Consciousness is certainly hard to think about. But for the physicist, matter and force and time are perhaps as puzzling, if in different ways. Science is good at describing relations—powerless to handle uniqueness. So perhaps the question ‘What is matter?’ is as hard to answer as ‘What is consciousness?’ because both lack analogies to anything else. It is comforting that consciousness is not the only mind-boggling problem!
May we hazard a guess for what qualia might do? A central notion of this book is that perceptions are but tenuously related to reality; being predictive hypotheses, having major contributions from top-down knowledge and sideways rules derived from the past. Now we may see a problem.
Hypotheses do not especially refer to the present—yet the present moment is crucial for survival. There is no such problem for simple reactions to stimuli—reflexes and tropisms; for stimuli come bottom-up from the present. With development of perceptual hypotheses late in evolution, sensory inputs become relatively less important—as they are greatly enriched by stored knowledge and general rules. Could it be that stimuli retain their original role of signalling the present—but are now flagging the present moment with qualia?

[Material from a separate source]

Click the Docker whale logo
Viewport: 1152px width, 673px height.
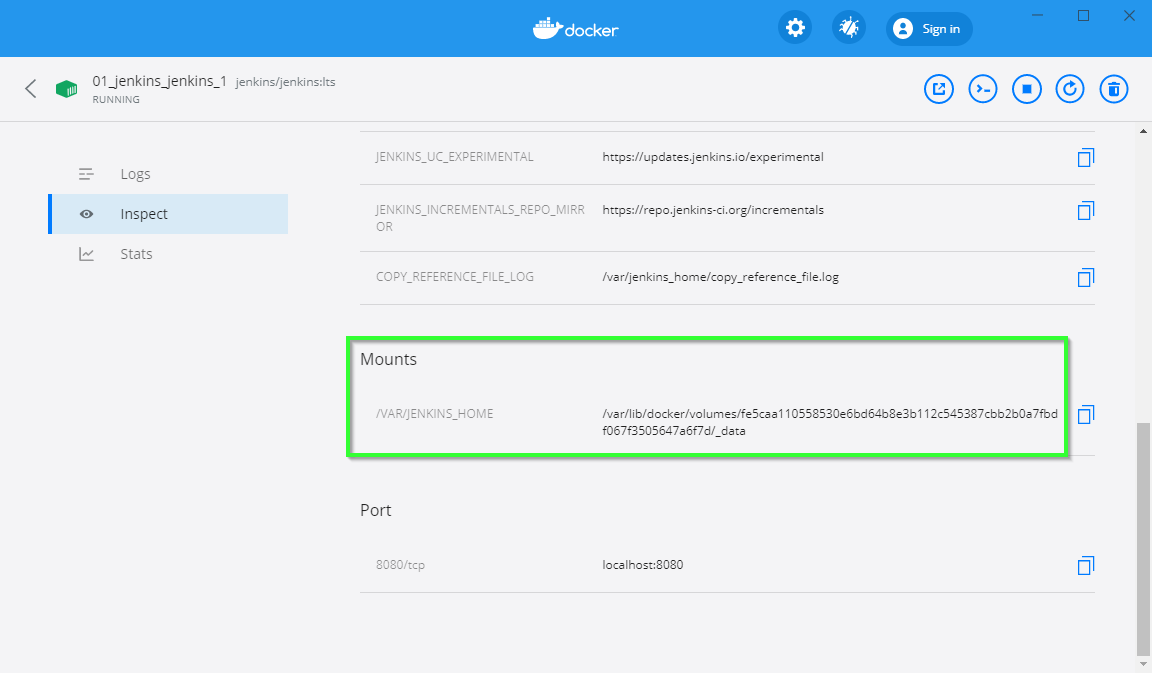click(575, 28)
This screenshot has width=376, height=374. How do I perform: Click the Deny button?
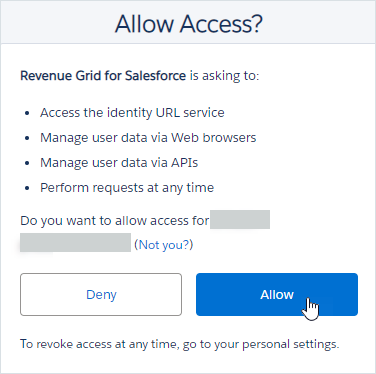[x=101, y=294]
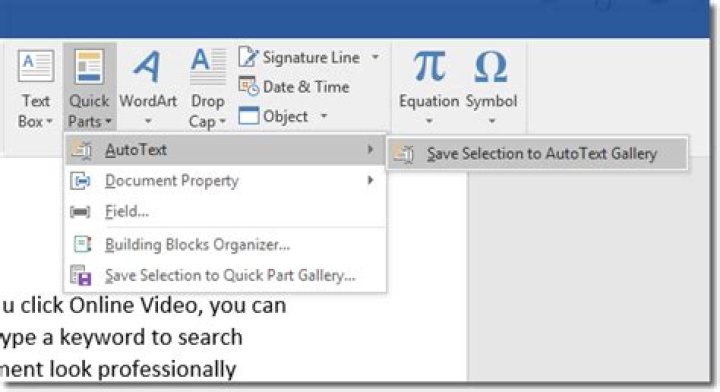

It is suggestive that vision is qualia-rich compared with immediate memory and imagination. Try looking at something, then shut your eyes and imagine it—the difference is surely amazing. The qualia fade in an instant. Memories are far less rich in qualia than perceptions. Could this be because memories lack sensory signals—necessary for signalling the present moment?
An exception is memories of emotions. One may blush with shame, when re-living an embarrassing moment in memory. If the James–Lange theory of emotion is at least in part correct—that emotions are sensations of bodily reactions (page 245)—it could be that remembered emotions trigger qualia from the sensed bodily changes. Qualia of vivid dreams, and schizophrenic hallucinations, might be where this supposed qualia-flagging system for identifying the present breaks down. Conceivably this has clinical implications. This qualia idea is speculative; but as the tortoise said, ‘I can’t take a step forward without sticking my neck out.’
A heavily top-down robot would need to use its real-time inputs to signal the present moment; but would it need qualia? Should we ever come to confer our processes of perception to machines, perhaps problems of consciousness will be solved. Or, perhaps we need to answer qualia questions to be able to build conscious machines. Meanwhile, as for any science, we may continue to study and try to explain phenomena without ‘ultimate’ understanding. This is how science works, as any explanation has limits.
The physical sciences take immense trouble to avoid errors. Here we seek out and study errors for understanding how we see and to suggest something of how the brain works. The weird and wonderful errors of illusions are not trivial. They are truly phenomenal phenomena, central to art and a major reason for the experimental methods of science.